Ocampo steht für den Wandel

Den dringend nötigen Wandel der Weltbank hält er am ehesten mit José Antonio Ocampo für durchsetzbar. Auch Columbia-Professorin Griffith-Jones glaubt, dass Ocampo die Weltbank reformieren und den Nehmerländern mehr Gewicht verschaffen könnte.

Den Ökonomen hat Brasilien stellvertretend für die südamerikanischen Schwellenländer nominiert. Der 59-jährige Leiter des Programms für wirtschaftliche und politische Entwicklung an der Columbia-Universität von New York hat sowohl praktische Erfahrung als auch wissenschaftliche Meriten.

Als Finanzminister Kolumbiens schaffte er Ende der 90er Jahre eine gesetzliche Regelung, die das Schwellenland vor maßlosen Spekulationen internationaler Investoren schützte. Nach seiner politischen Karriere arbeitete er in der UN-Hauptabteilung für wirtschaftliche und gesellschaftliche Angelegenheiten und stieß dort neue Forschungen zu internationalen Migrationsbewegungen an, die die bisherige Entwicklungspolitik der Industrienationen kritisch beleuchten sollten.

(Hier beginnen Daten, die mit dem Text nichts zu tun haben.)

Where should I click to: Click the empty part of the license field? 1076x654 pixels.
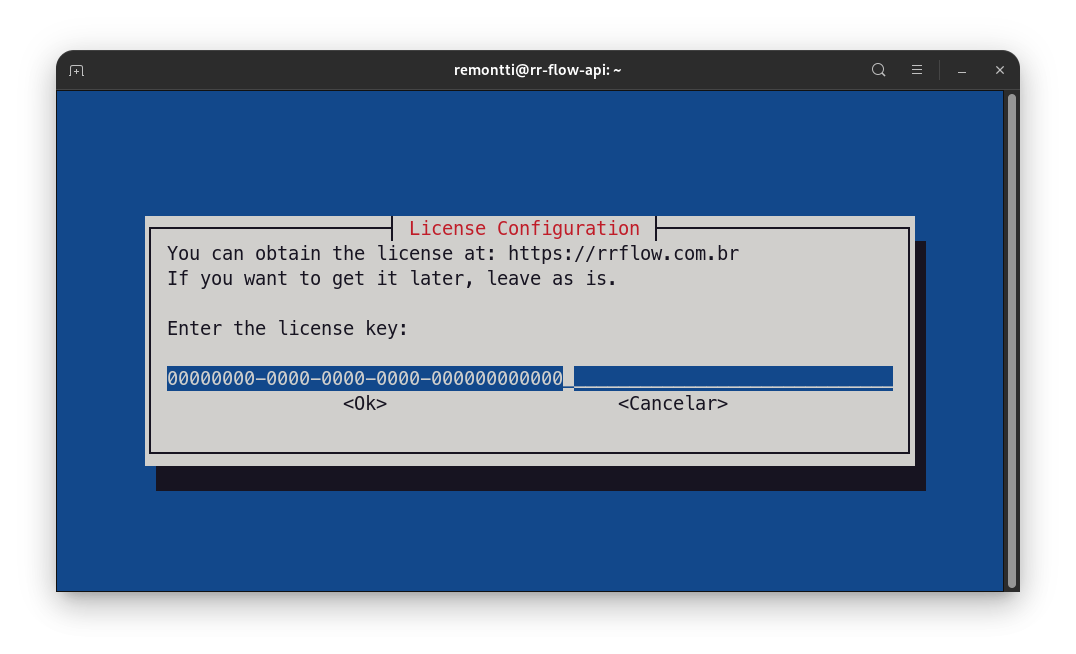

Um künftig die Chancen für ein gerechtes Auswahlverfahren zu erhöhen, fordert Rainer Falk eine Veränderung der Stimmverteilung. Statt nach Kapitalanteil könne es nach einem System der „Doppelten Mehrheiten“ gehen. Dabei dürfe keine der beteiligten Gruppen überstimmt werden. Sowohl die Industrie- und Schwellenländer als Geldgeber als auch die armen Staaten in der Rolle der Geldnehmer müssten sich bei Entscheidungen des Exekutivrates einigen.